Tuesday, December 14, 2010

I get to say "No"

Getting to "No".

Do you remember the old book "Getting to Yes"? It was about the psychology of getting people to say yes to whatever you wanted them to do. I was first exposed to it in a Business Psych class at the Baptist college (who'da thunk?).

I get to say no. A lot. More than I would like to. It is a luxury afforded the few: Getting to say NO.

I say No to my cats, my son (he would say constantly, that isn't accurate) sometimes to my husband and many, many times to other people. Saying no to whatever it is a learned trait. Most people will never use the word NO. My son still knows that if I say, "I don't think so" that means No too. We started saying No, but also pointing out that we hadn't ever used a special ed excuse (horrors!!!) but decided that certain things were too much and we had to say No to keep our sanity.

Saying No, is a luxury item.

Most Special ed family's won't say it; using the word No is seen as a negative thing. I don't think I agree. We all have to learn to accept the No's in life. All of them, even the ones where we KNOW it should be a yes (like a job I KNOW would have worked great for me) and it is still a No. Our kids, any special ed kid, has to be able to accept NO gracefully. No tantrums or meltdowns. Just an OK , thanks and walk away.

Getting to No. not taking on too much, just enough to be comfortable and reasonably happy.

Saying to the boy that No is supposed to be a good thing at certain times. There are times when No affords one new opportunites for growth, either mentally or spiritually. When we get to say NO it is because we are going to learn, try and grow in a different way. That sounds hokey. But it does mean that there are things that we don't do, or don't HAVE to do. Kind of like going up North and not going out for burgers on Monday. If we don't like the proprietor much we don't go. We go elsewhere and make up our own traditions while on vacation. One way of saying no.

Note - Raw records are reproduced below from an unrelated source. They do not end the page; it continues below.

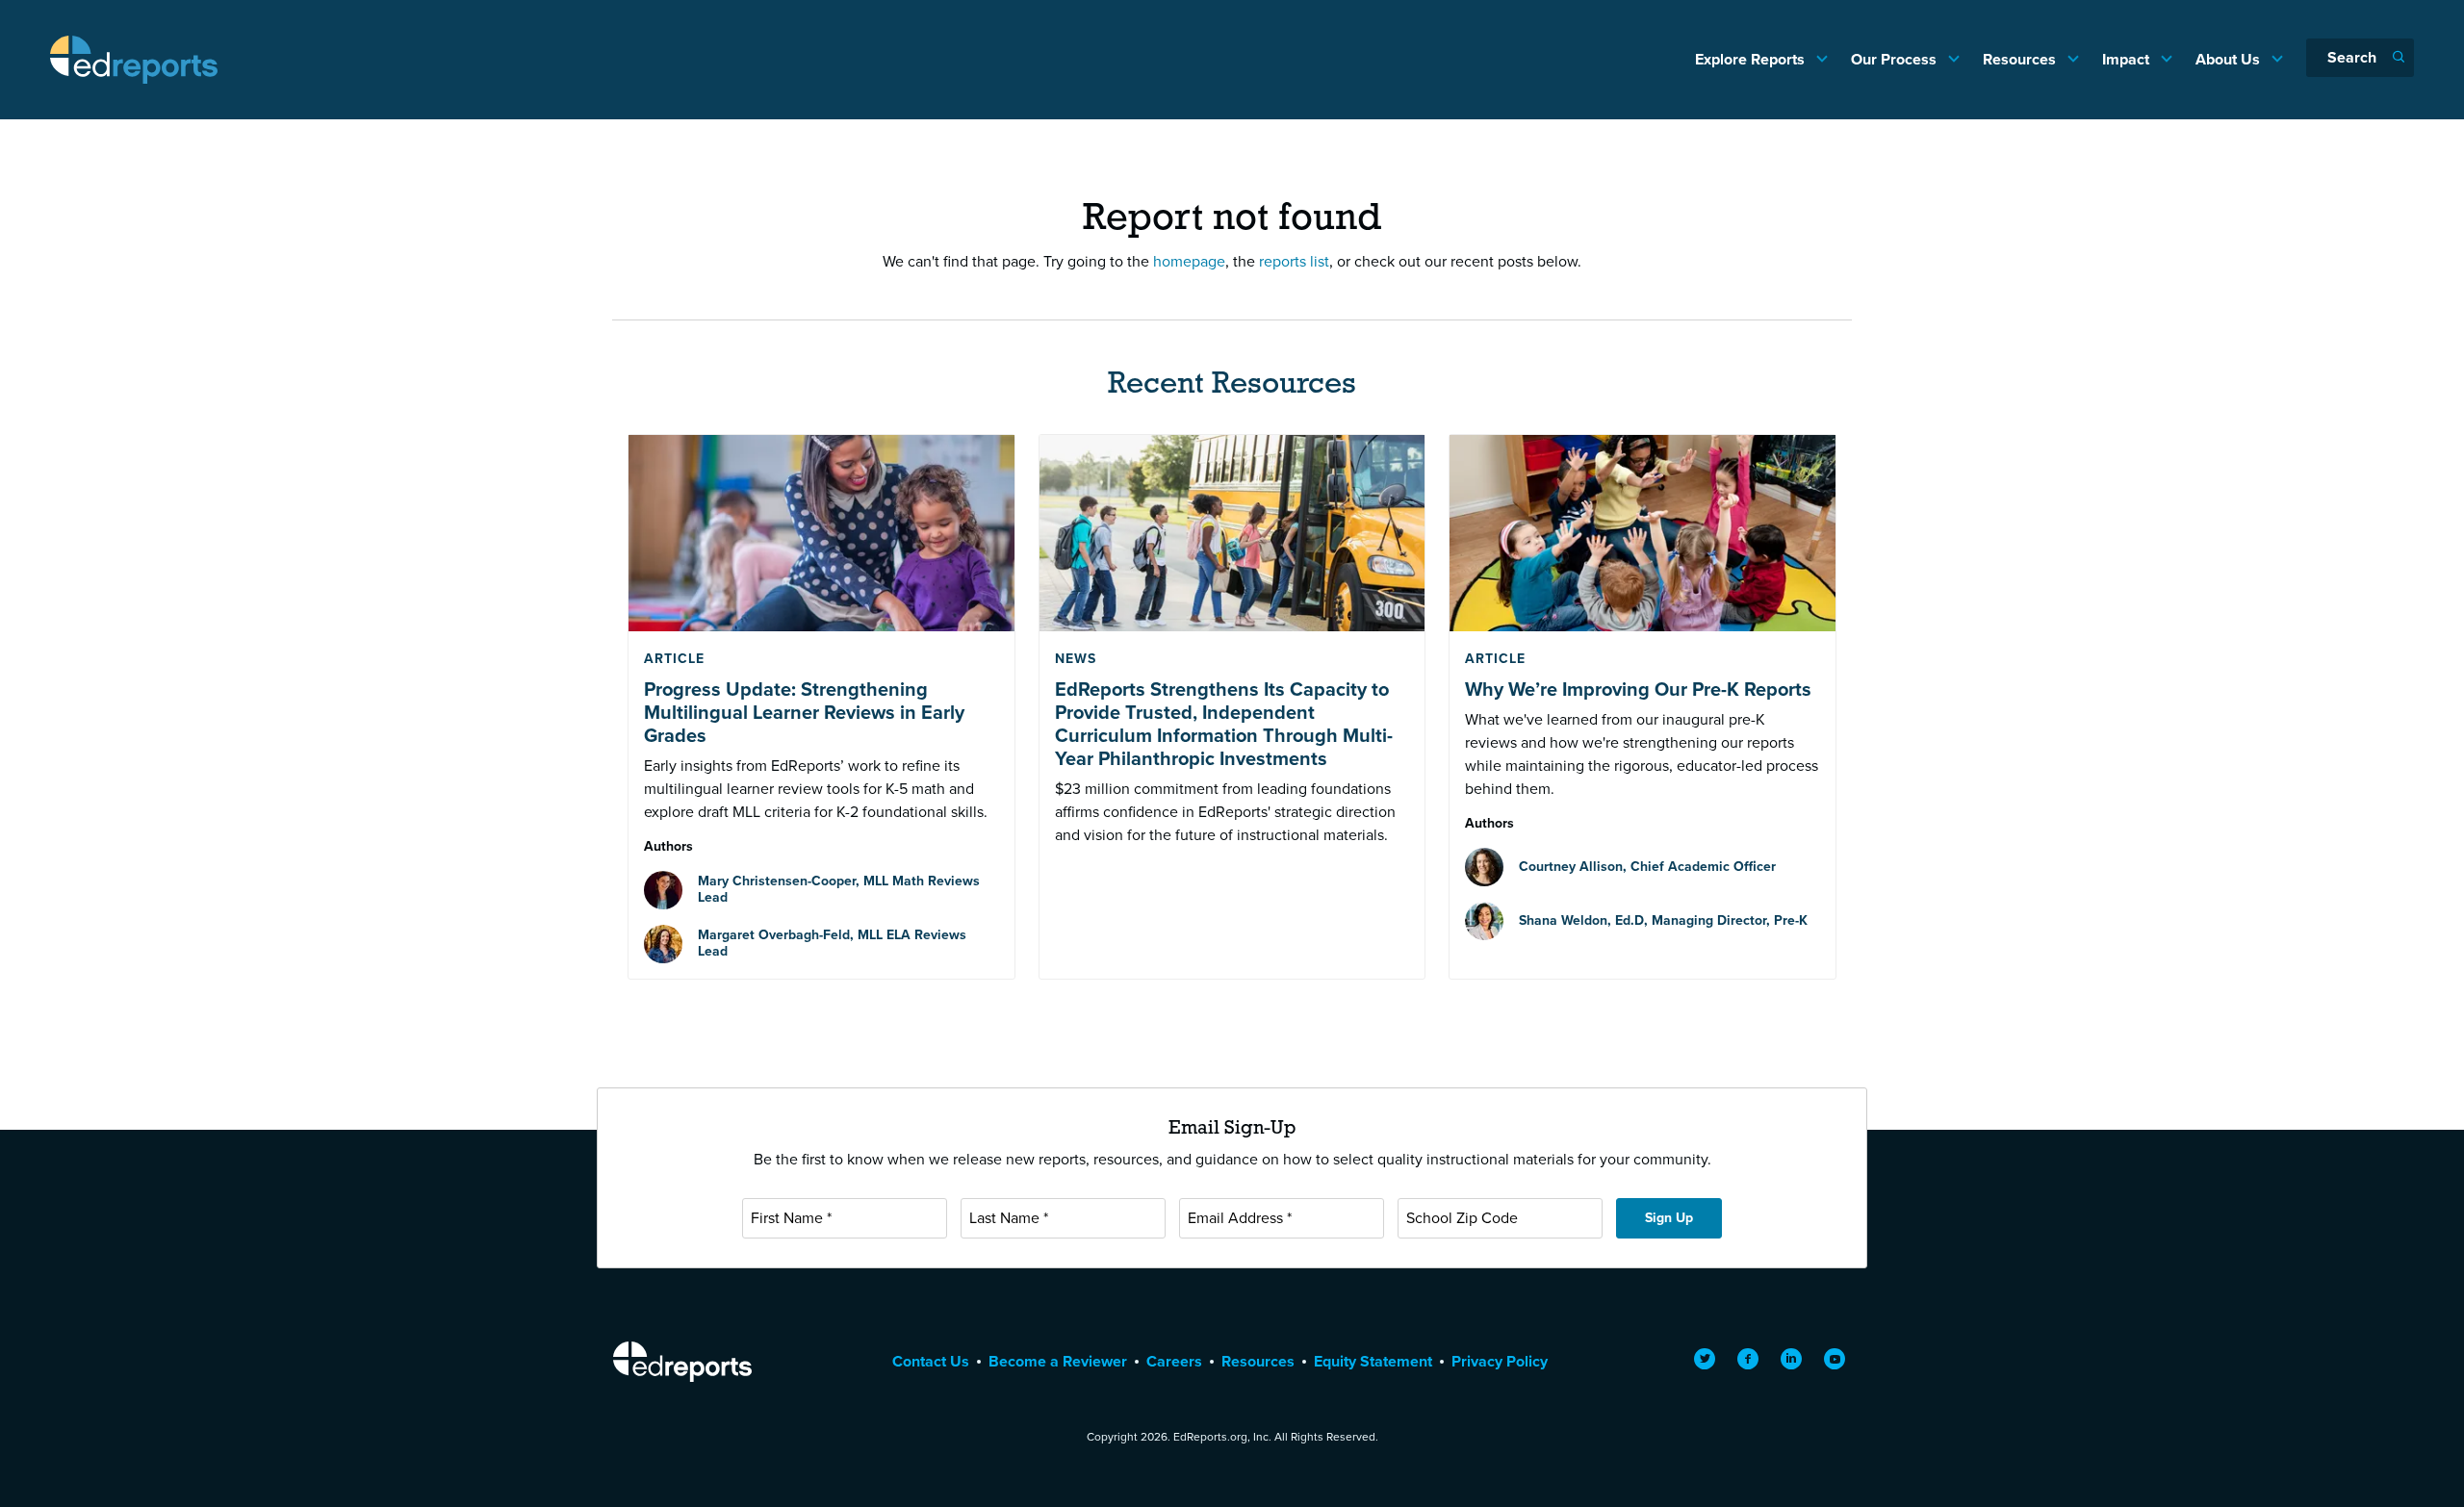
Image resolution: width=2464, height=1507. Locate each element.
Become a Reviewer (1057, 1361)
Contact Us (930, 1361)
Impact (2127, 59)
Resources (2021, 59)
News (1075, 659)
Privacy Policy (1499, 1361)
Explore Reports (1752, 59)
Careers (1174, 1361)
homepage (1189, 261)
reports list (1294, 261)
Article (674, 659)
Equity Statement (1373, 1361)
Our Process (1895, 59)
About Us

"These things have to be handled delicately," -Margaret Hamilton in the Wizard of OZ. She was right, although we aren't going after little Dorothy we are doing things in a way that are comfortable to us. That's right, to us....not perfect, not right, and not acceptable in other homes. But good in our home, with the 3 rotten kitties and the boy who is still learning hygiene (getting better at that one TG) and the lack of sweeping that happens and the stupid eco washer that ruined my favorite heather grey sweater. Getting to NO. Getting to say NO I can't find a new heather grey sweater (Rats) and NO I can't afford go buy one. Teaching the cats NOT to jump at the vintage Christmas tree- it is all about saying NO.

Telling our son that IF he gives away his class ring when he picks it up tomorrow he will be GROUNDED for life....and possibly beyond. Getting to No: how do we get a kid who has NO CONCEPT of money to not break us to the bank and say NO to what he wants for himself to learn to budget and OMG we don't need it , want it or can use it so let it stay at the store, garage sale or the booth at the craft fair. Being generous, but not stupid....and learning to say NO delicately when required. Getting to NO.....

It sounds better and better doesn't it? I am rather likting the entire concept. We teach the kids NO now, and then later the employers don't have to relearn how to handle employees who have never not gotten a prize for a mediocre job and can't handle critism worth a darn. I am thinking this is why some of my son's teachers think we are off the bend. We say NO. We are not mean, but we are saying NO to classes with minimal expectations, No to garbage reading materials, and NO to things that are just not right.

I wonder if the special ed world would explode if people said to their kids, "NO you can't go to the store and spin with a bag on your head." "No you can't run and bump into people, it is rude." For little kids, "No you can't have the new toy; if you can't behave then you have to sit in a shopping cart until we are ready to leave."
Saying NO; being strong enough to say NO. We still love our son and we say NO to a lot of stuff. Maybe other families need to say NO too. It might help, and like Temple Grandin once mentioned, these kids have no manners, are out of control and need to learn limitations. We aren't doing them any favors by not saying NO.

Think about it. Saying NO is hard work, but in the long run it is worth it. Try it....say NO to one thing. See what happens. It might be a fun social experiement that totally doesn't work, but then again, it could free you from a lot of stress, pressure and other things that are weighing you down....and you special ed families KNOW what I am talking about.